Source passage -

-- -- --

Chunk Text is an orchestration component that performs pushdown text chunking using a Python user-defined function (UDF) in Snowflake via the computational power of your Snowflake warehouse. Specify an existing Snowflake source table and set a target table. If the target table already exists, the table will be overwritten.

You can choose text or Markdown as your data format.

***

## Properties

<ResponseField name="Name" type="string" required>
  A human-readable name for the component.
</ResponseField>

{/* <!-- param-start:[source.database] | warehouses: [snowflake] --> */}

<ResponseField name="Database" type="drop-down" required>
  The Snowflake *source* database. The special value `[Environment Default]` uses the database defined in the environment. Read [Databases, Tables and Views - Overview](https://docs.snowflake.com/en/guides-overview-db) to learn more.
</ResponseField>

{/* <!-- param-start:[source.schema] | warehouses: [snowflake] --> */}

<ResponseField name="Schema" type="drop-down" required>
  The Snowflake *source* schema. The special value `[Environment Default]` uses the schema defined in the environment. Read [Database, Schema, and Share DDL](https://docs.snowflake.com/en/sql-reference/ddl-database.html) to learn more.
</ResponseField>

{/* <!-- param-start:[source.table] | warehouses: [snowflake] --> */}

<ResponseField name="Table" type="drop-down" required>
  An existing Snowflake table to use as the input. The tables available will depend on the schema you select.

-- -- --

Entries in a dataset
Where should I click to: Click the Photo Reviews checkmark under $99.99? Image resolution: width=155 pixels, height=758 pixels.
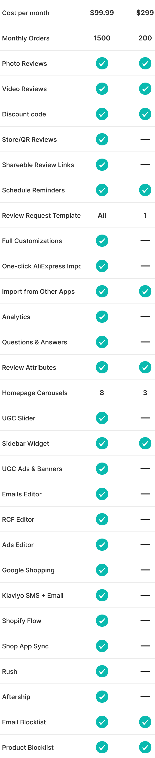point(102,64)
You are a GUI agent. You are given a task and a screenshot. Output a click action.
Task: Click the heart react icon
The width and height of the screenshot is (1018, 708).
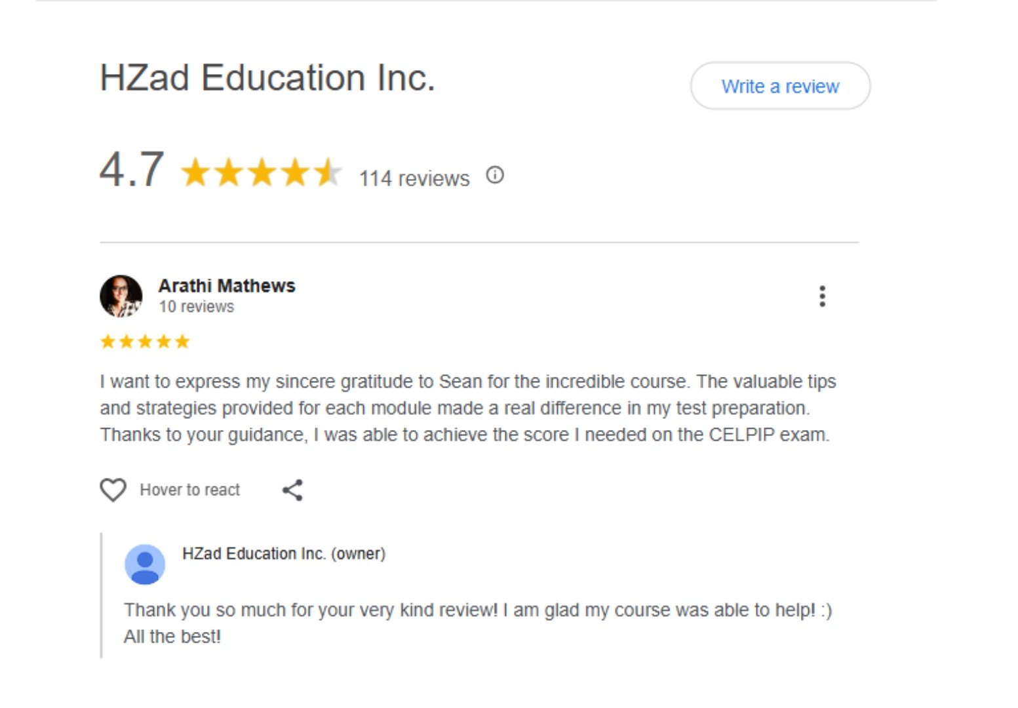pos(113,490)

-- -- --

Task set -
**a)** From the Chunk Text component description, explain what determines which tables the Table drop-down offers and what happens to a target table that already exists.
**b)** Carry the Chunk Text component description forward from the point where it stops.
The entries have no role in this exercise.

Outputs -
**a)** The tables available in the Table drop-down depend on the schema selected in the Schema property. If the target table already exists, it will be overwritten.

**b)**
</ResponseField>

{/* <!-- param-start:[source.textColumn] | warehouses: [snowflake] --> */}

<ResponseField name="Text Column" type="drop-down" required>
  The column in your table that holds the text data you wish to chunk.
</ResponseField>

{/* <!-- param-start:[source.includeInputColumns] | warehouses: [snowflake] --> */}

<ResponseField name="Include Input Columns" type="dual listbox">
  Select any other input columns that you wish to include in the output table.
</ResponseField>

{/* <!-- param-start:[configuration.dataFormat] | warehouses: [snowflake] --> */}

<ResponseField name="Data Format" type="boolean" required>
  The format of the text to chunk.

  * **Text:** Your text data is chunked using a recursive character splitting method.
  * **Markdown:** Your text data is chunked using a header splitting method.
  * **HTML:** Your text data is chunked using a header splitting method.

  <Note>
    If your text data is Markdown, you can still set this parameter to **Text**.
  </Note>
</ResponseField>

<Tabs>
  <Tab title="Text">
    {/* <!-- param-start:[configuration.text.chunkingMethod] | warehouses: [snowflake] --> */}

    <ResponseField name="Chunking Method" type="drop-down" required>
      Currently supports [recursive character splitting](https://python.langchain.com/v0.1/docs/modules/data_connection/document_transformers/recursive_text_splitter/).

      Recursive character splitting lets you define characters to recursively split your text on until chunks are small enough. Common characters are `\n\n`, `\n`, ` `, `.`. This method attempts to keep all paragraphs (and then sentences, and then words) together as long as possible.
    </ResponseField>

    {/* <!-- param-end:[configuration.text.chunkingMethod] --> */}

    {/* <!-- param-start:[configuration.text.recursiveCharacterSplitting.chunkSize] | warehouses: [snowflake] --> */}

    <ResponseField name="Chunk Size" type="integer" required>
      The maximum size of chunks in characters. For example `100` or `250`.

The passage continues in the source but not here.